Krefeld: Als der Rhein zufror

Krefeld : Als der Rhein zufror

Eisgang auf dem Rhein hatte in den vergangenen Jahrhunderten oft verheerende Folgen. Menschen und Vieh ertranken, als die aufgestauten Fluten in Uerdingen einbrachen. Später wurde das Eis zur Sensation. Menschen musizierten und sangen auf dem zugefrorenen Rhein.

Die tiefen Temperaturen dieser Tage lassen in Seen und Kanälen das Wasser gefrieren. Die Zeiten, in denen auch Eis auf dem Rhein trieb oder der Strom sogar zufror, sind Geschichte. Einen letzten schweren Eisgang haben die Krefelder im Winter 1941/42 erlebt. Über Jahrhunderte bedrohte das Eis auf dem Fluss die Sicherheit der Uerdinger. Angestautes Wasser überflutete immer wieder die Straßen der Rheinstadt und hinterließ Zerstörung und Tod. Mit der westlichen Verlegung der Stadt Uerdingen Ende des 13. Jahrhunderts hörte die Bedrohung durch den Rhein nicht auf. Besonders gefährlich wurde es, wenn der Rhein zufror und die Eisschollen das Wasser stauten.

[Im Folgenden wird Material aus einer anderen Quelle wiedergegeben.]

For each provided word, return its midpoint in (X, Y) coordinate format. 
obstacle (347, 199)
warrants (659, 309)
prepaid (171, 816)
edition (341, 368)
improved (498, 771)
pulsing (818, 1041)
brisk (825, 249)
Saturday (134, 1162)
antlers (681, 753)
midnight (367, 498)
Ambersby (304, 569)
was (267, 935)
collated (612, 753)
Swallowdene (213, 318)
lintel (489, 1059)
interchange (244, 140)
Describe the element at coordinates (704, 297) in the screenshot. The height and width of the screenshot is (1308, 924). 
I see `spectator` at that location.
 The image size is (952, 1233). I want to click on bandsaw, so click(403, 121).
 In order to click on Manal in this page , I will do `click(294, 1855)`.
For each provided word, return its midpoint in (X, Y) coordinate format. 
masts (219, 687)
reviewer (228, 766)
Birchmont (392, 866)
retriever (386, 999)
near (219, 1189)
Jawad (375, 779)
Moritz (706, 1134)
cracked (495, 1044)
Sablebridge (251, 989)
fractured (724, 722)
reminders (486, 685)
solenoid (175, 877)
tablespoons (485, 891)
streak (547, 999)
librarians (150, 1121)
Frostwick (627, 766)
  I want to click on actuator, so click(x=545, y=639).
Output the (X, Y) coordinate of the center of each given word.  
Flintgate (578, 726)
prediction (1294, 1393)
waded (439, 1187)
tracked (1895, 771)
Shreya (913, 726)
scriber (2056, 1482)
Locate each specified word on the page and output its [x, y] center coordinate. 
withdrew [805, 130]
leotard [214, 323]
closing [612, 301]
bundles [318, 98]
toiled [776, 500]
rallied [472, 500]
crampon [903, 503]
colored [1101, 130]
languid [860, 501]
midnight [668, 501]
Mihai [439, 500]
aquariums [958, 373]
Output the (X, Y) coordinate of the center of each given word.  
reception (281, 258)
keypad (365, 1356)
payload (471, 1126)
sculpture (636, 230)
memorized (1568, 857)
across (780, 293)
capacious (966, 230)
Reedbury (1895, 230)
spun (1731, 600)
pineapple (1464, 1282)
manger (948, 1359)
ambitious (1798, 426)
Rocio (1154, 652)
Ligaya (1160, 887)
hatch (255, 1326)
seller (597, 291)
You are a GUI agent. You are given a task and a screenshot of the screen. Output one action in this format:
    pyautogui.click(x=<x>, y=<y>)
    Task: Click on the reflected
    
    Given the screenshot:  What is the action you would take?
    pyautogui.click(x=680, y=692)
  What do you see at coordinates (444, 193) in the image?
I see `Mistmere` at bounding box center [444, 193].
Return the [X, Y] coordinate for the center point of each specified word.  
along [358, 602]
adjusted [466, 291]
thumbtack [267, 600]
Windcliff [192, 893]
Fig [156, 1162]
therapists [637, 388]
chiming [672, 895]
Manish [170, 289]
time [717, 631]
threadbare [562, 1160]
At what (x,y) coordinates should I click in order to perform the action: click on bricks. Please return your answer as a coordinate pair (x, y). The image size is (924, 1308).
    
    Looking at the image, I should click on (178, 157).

Kirchenschiff brach zusammen

1784 setzte sich Eis vor der Uerdinger Burg fest. Das Geräusch des sich setzenden Eises soll man bis Bockum gehört haben. Am 29. Februar brach dann die Rheinflut in die Stadt ein. Pferde und Kühe ertranken. Eine schlimme Katastrophe sollte im Winter 1798/99 über die Stadt hinein brechen. „Wir sahen noch wirklich ohnweit unter unserer Stadt den Rhein von den ungeheuren, unsern Mauern vorbei getriebenen Eisbergen abgedämmt“, schrieb Pastor H. Kauffmans. Uerdingen wurde bald überflutet. Die Kälte ließ das Wasser auf den Straßen und in den Häusern gefrieren. Die Menschen verharrten in den oberen Stockwerken. Brot und Feuerholz waren bald aufgezehrt. Die Angst war groß, dass die Häuser dem Druck nicht standhielten. Das Wasser fiel langsamer als erwartet. Der Schaden hielt sich so erst in Grenzen. Doch am 14. Februar 1799 brach das Kirchenschiff von St. Peter durch die Flutfolgen in sich zusammen.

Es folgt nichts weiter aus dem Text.